- REQUEST -
Please update the listing lines, beginning at the line that contains "This screenshot has width=1437, height=957." and stopping after the line that contains "Looking at the screenshot, I should (33, 253).". Replace "zoom percentage dropdown" with "zoom level menu" and leave everything else unchanged.

————————

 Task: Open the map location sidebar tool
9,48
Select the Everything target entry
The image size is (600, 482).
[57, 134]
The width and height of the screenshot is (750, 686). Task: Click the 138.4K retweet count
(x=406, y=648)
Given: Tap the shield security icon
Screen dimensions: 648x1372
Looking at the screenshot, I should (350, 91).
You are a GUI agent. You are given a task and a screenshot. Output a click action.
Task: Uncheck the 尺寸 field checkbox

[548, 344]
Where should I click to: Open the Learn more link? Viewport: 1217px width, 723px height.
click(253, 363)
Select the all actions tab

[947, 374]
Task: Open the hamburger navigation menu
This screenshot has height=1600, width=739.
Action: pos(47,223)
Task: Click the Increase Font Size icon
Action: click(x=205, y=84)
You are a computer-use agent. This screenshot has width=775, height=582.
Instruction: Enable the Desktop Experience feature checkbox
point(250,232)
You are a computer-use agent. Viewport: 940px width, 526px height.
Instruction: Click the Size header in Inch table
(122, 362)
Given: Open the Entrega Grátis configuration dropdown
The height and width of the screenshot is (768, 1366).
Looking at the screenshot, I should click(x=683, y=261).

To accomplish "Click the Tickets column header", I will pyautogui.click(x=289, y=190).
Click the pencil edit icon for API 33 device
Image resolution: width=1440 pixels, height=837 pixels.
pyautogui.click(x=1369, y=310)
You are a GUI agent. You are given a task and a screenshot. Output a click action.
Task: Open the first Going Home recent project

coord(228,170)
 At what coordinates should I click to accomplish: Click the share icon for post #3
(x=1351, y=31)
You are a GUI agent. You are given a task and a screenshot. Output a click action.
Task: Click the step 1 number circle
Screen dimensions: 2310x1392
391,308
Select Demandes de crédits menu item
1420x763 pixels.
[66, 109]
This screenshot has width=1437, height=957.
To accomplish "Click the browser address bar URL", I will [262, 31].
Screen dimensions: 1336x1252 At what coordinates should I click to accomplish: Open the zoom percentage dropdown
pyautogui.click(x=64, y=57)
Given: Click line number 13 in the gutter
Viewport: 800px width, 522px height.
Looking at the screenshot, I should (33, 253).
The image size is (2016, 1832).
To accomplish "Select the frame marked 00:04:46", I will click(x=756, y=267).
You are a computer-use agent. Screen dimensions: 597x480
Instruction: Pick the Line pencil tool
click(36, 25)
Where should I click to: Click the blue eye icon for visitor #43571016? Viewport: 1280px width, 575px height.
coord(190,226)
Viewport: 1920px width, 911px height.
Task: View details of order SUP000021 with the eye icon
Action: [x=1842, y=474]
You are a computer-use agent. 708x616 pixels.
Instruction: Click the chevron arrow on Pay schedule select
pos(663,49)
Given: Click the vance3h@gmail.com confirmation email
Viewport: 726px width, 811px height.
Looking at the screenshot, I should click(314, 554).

————————

- OUTPUT BELOW -
This screenshot has width=1437, height=957.
To accomplish "Click the browser address bar URL", I will [262, 31].
Screen dimensions: 1336x1252 At what coordinates should I click to accomplish: Open the zoom level menu
pyautogui.click(x=64, y=57)
Given: Click line number 13 in the gutter
Viewport: 800px width, 522px height.
Looking at the screenshot, I should (33, 253).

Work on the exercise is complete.